Rejection of pharmaceutically active compounds by forward osmosis: Role of solution pH and membrane orientation
The effects of feed solution pH and membrane orientation on water flux and the rejection of carbamazepine and sulfamethoxazole were investigated using a bench scale forward osmosis (FO) system. Water flux was pH-dependent in both membrane orientations. In addition, water flux increased while the specific reverse salt flux and hydrogen ion flux decreased with increasing feed solution pH. Water flux was lower in the normal FO mode compared to that in the pressure retarded osmosis (PRO) mode because osmotic pressure differential was reduced due to the internal concentration polarisation (ICP) phenomenon. The rejection of neutral carbamazepine was generally pH independent in both membrane orientations. The rejection of carbamazepine in the PRO mode was lower than that in the FO mode due to the higher concentration gradient caused by concentrative ICP in porous supporting layer.
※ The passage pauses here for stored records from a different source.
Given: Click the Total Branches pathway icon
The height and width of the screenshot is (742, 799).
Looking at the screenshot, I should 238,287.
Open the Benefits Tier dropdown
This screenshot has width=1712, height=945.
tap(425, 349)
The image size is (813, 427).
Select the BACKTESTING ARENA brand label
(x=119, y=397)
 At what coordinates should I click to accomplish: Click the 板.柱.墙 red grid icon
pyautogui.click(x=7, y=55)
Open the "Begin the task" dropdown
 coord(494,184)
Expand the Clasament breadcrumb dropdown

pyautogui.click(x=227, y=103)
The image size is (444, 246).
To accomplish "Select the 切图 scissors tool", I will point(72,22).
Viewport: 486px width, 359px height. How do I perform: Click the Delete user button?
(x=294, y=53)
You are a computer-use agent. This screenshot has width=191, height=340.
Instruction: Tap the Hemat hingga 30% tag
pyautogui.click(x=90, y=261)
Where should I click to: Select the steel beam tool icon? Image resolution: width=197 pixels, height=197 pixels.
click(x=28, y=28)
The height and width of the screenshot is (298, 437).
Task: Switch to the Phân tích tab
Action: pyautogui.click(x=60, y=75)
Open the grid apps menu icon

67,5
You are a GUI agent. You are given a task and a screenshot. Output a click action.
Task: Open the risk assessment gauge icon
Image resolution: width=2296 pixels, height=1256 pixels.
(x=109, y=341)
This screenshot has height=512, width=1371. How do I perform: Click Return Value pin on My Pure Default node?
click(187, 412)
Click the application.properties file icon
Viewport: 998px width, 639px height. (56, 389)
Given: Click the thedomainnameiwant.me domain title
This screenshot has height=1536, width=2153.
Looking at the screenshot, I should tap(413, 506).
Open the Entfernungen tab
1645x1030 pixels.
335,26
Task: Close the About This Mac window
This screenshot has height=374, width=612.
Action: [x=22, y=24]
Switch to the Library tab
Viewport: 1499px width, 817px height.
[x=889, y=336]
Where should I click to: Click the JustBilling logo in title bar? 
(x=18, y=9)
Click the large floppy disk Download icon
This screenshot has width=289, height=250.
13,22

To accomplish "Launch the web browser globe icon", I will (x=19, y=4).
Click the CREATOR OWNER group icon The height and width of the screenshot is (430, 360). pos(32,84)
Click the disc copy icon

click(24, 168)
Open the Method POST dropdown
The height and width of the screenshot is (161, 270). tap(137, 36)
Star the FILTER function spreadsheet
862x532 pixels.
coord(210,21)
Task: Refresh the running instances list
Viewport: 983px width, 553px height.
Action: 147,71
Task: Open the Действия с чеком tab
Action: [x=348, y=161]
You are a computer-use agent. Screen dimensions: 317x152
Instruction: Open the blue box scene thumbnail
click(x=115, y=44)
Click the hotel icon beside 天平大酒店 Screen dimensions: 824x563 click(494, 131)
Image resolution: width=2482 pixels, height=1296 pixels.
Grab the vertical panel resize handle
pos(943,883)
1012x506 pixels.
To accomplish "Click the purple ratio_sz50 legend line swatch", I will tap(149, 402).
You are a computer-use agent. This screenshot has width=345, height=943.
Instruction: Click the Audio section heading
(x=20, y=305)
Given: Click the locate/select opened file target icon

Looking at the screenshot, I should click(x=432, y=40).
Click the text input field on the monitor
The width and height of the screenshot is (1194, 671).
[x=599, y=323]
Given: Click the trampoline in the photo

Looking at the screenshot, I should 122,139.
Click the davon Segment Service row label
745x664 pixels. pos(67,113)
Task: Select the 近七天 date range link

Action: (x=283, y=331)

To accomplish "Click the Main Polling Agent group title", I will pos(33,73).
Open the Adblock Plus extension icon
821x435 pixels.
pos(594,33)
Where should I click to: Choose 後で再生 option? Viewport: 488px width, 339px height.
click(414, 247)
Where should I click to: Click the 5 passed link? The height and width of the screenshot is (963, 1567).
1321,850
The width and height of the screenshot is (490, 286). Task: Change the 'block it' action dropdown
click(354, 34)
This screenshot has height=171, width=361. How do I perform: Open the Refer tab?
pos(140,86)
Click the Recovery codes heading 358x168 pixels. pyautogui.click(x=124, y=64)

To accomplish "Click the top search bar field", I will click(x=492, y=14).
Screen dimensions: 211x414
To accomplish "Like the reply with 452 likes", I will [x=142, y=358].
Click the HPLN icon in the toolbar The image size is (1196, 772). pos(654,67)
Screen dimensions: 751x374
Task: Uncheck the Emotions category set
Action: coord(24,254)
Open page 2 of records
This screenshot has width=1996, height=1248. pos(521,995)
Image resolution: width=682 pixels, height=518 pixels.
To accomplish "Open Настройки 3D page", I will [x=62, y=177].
Steric hindrance was probably the main separation mechanism for the neutral carbamazepine in the FO process. On the other hand, the rejection of sulfamethoxazole was significantly affected by the feed solution pH in both membrane orientations. Variation in the rejection sulfamethoxazole could be attributed to the electrostatic repulsion between the negatively charged FO membrane surface and varying effective charge of the sulfamethoxazole molecule.
Xie, M., Price, W. E. & Nghiem, L. D. (2012). Rejection of pharmaceutically active compounds by forward osmosis: Role of solution pH and membrane orientation. Separation and Purification Technology, 93 107-114.